There's a lot of fun and excitement that comes with tracing your family tree - discovering new ancestors, new cousins, new facts, new vital records...it can get the adrenaline pumping, for sure!

But it's not always like that. Sometimes researching your family history can be heartbreaking. I think, for example, of confirming my great-great aunt's death in the General Slocum steamboat disaster...and then to compound the tragedy of it all, discovering that she had a one year old son who died with her. I have a one year old son, so maybe that's why it particularly hit home for me, but I cried for a day after finding that out. This is when genealogy is heartbreaking.

I think about all the people researching their African-American lineage who almost without fail will reach that unbreakable Civil War brick wall, because their ancestors were slaves and no vital records were kept of them - if they were named at all, it can probably be found in transfer of property records. This is when genealogy is heartbreaking.

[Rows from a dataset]
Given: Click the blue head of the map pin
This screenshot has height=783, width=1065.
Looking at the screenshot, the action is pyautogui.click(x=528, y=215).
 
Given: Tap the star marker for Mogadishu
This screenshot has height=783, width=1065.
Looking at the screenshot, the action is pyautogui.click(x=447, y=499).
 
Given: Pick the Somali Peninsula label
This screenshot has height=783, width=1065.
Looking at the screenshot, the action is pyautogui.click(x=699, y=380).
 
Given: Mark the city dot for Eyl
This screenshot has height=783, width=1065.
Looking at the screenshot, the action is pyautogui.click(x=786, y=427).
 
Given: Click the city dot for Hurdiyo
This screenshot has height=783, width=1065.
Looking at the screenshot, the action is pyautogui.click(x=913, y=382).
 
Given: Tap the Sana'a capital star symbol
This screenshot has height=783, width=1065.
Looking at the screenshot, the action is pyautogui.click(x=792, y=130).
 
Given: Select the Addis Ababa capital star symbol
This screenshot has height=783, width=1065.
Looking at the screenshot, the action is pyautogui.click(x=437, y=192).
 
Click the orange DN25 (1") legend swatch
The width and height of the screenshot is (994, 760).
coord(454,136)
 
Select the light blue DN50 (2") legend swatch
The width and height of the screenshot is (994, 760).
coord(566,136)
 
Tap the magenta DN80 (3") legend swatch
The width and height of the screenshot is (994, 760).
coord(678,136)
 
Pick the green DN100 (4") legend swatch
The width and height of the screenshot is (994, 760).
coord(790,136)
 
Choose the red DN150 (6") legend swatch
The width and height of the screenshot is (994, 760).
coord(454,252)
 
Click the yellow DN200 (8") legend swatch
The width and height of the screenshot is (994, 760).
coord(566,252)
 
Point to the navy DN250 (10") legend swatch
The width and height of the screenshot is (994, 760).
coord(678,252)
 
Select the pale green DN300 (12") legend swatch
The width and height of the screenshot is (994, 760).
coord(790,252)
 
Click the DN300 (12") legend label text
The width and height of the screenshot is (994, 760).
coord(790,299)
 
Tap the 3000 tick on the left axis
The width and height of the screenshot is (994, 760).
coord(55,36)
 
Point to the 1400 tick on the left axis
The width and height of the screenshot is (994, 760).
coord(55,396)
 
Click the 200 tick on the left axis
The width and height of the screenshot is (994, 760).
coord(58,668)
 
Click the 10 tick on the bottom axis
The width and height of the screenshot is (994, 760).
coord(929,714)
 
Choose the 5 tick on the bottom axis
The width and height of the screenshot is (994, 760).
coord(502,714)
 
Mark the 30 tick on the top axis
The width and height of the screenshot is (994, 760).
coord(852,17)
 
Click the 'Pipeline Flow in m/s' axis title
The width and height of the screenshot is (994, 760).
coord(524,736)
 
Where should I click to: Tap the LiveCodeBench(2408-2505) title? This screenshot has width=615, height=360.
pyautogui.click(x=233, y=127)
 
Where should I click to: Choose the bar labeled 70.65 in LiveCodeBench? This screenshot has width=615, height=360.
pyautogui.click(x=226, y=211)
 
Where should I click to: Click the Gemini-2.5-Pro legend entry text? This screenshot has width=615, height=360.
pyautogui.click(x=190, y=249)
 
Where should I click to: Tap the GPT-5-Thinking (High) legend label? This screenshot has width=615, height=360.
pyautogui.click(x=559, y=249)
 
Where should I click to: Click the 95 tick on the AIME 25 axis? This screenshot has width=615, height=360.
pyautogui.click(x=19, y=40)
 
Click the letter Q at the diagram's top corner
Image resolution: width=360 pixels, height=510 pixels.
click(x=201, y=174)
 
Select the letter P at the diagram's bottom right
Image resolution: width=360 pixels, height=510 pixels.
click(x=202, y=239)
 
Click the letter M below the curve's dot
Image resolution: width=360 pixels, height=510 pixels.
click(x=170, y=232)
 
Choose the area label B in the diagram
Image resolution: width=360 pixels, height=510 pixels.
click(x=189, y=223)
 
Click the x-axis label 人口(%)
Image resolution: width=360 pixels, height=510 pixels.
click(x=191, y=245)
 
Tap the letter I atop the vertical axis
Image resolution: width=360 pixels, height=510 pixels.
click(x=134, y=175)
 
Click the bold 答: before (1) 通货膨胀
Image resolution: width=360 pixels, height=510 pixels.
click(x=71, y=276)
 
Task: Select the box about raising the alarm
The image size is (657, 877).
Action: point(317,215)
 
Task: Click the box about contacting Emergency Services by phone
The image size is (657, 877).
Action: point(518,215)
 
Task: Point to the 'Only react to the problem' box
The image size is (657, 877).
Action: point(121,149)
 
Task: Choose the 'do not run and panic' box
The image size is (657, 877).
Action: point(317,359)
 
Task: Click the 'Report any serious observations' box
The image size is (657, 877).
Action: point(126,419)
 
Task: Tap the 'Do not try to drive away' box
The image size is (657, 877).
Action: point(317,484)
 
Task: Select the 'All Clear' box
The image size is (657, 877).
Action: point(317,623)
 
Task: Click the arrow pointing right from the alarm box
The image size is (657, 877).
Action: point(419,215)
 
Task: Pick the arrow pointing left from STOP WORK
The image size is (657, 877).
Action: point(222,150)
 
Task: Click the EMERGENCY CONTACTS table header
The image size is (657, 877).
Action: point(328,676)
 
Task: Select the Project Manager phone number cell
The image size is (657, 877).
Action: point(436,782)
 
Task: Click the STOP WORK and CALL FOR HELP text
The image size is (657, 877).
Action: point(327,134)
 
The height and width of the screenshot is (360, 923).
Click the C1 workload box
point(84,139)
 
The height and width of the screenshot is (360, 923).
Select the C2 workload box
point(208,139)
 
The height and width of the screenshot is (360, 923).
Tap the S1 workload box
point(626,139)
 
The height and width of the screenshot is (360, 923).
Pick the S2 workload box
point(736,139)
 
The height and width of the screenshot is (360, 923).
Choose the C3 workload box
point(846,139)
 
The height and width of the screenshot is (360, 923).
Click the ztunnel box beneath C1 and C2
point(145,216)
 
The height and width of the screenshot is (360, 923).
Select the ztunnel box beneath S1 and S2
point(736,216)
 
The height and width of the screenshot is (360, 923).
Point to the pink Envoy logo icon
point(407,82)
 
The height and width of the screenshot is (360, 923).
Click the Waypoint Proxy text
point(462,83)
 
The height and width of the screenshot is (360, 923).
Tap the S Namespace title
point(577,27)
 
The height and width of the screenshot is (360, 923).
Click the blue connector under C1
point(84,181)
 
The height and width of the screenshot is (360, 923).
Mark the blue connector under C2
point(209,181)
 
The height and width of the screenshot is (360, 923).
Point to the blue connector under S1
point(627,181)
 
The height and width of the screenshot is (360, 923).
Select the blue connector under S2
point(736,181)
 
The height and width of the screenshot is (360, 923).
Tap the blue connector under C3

## REQUESTS
1. In the family history text, what disaster killed the writer's great-great aunt?
2. Copy the rows word for word, from the first line of the rows up to and including the line with "Given: Pick the Somali Peninsula label".

## ANSWERS FOR THE EXERCISE
1. The General Slocum steamboat disaster.

2.
Given: Click the blue head of the map pin
This screenshot has height=783, width=1065.
Looking at the screenshot, the action is pyautogui.click(x=528, y=215).
 
Given: Tap the star marker for Mogadishu
This screenshot has height=783, width=1065.
Looking at the screenshot, the action is pyautogui.click(x=447, y=499).
 
Given: Pick the Somali Peninsula label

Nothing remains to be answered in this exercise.